Jak przyznał Antkowiak, nie da się oddzielić polityki od ogólnego życia społecznego i gospodarczego w Polsce, politycy powinni jednak znać granice swoich wpływów. - Politycy ustanawiają prawo a ono dotyczy również sportu. Niedopuszczalne jest jednak, by próbowali oni wykorzystywać sport do  celów politycznych. Sport jest popularny, więc wielu polityków szuka łatwego poparcia, czy możliwości wkomponowania w coś, co pomoże im w  wyborach. Tak być nie powinno - podkreślił. Jak powiedział w imieniu organizatorów debaty prodziekan Wydziału Nauk Politycznych i Dziennikarstwa Robert Kmieciak, zbliżające się Euro 2012 to dobra okazja do refleksji nad związkami sportu i polityki.

- Związki polityki i sportu są oczywiste. Ten wpływ jest dobry, choć czasem widzimy, że ta doraźna polityka wpływa na imprezy sportowe. Mamy na to szereg przykładów związanych choćby z historią igrzysk olimpijskich. Tak było w Berlinie w 1936, w Monachium w 1972, warto też przypomnieć sprawę bojkotu olimpiad w Moskwie a potem w Los Angeles -  wspominał. Jak dodał, również zbliżające się Euro zostało politycznie napiętnowane przede wszystkim sprawą Ukrainy i jej problemów wewnętrznych.
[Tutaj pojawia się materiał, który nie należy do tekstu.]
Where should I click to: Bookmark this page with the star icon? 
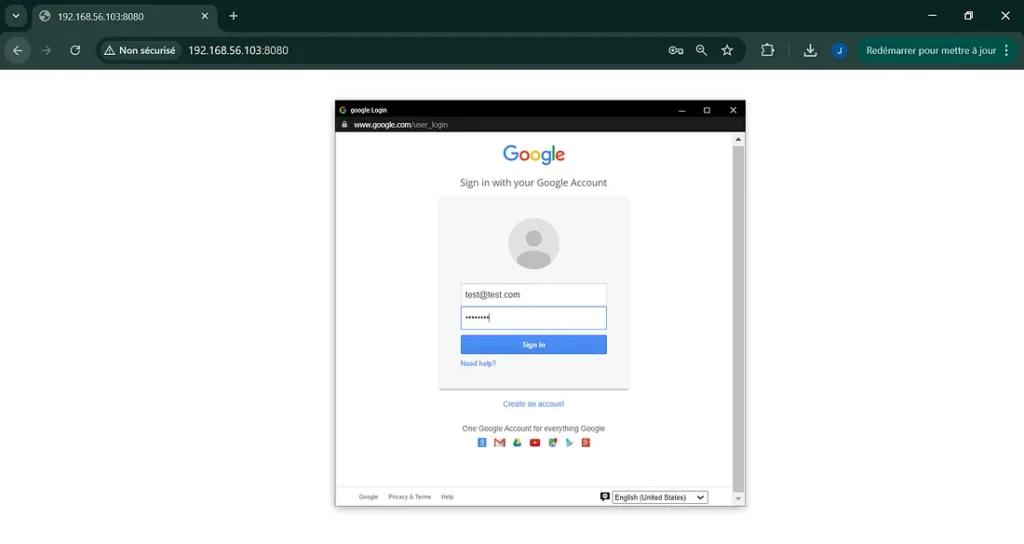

Choć wielu sportowców próbuje swoich sił w polityce, wielu też osiąga sukcesy - nie zawsze jest to proste. Marczułajtis-Walczak przyznała, że sportowcom nie jest łatwo funkcjonować świecie polityki. - Ludzie znają moje nazwisko z innych dokonań. Każdy spodziewa się spektakularnych czynów również w polityce. Na to niestety pracuje się, tak jak w sporcie, latami - powiedziała Marczułajtis-Walczak.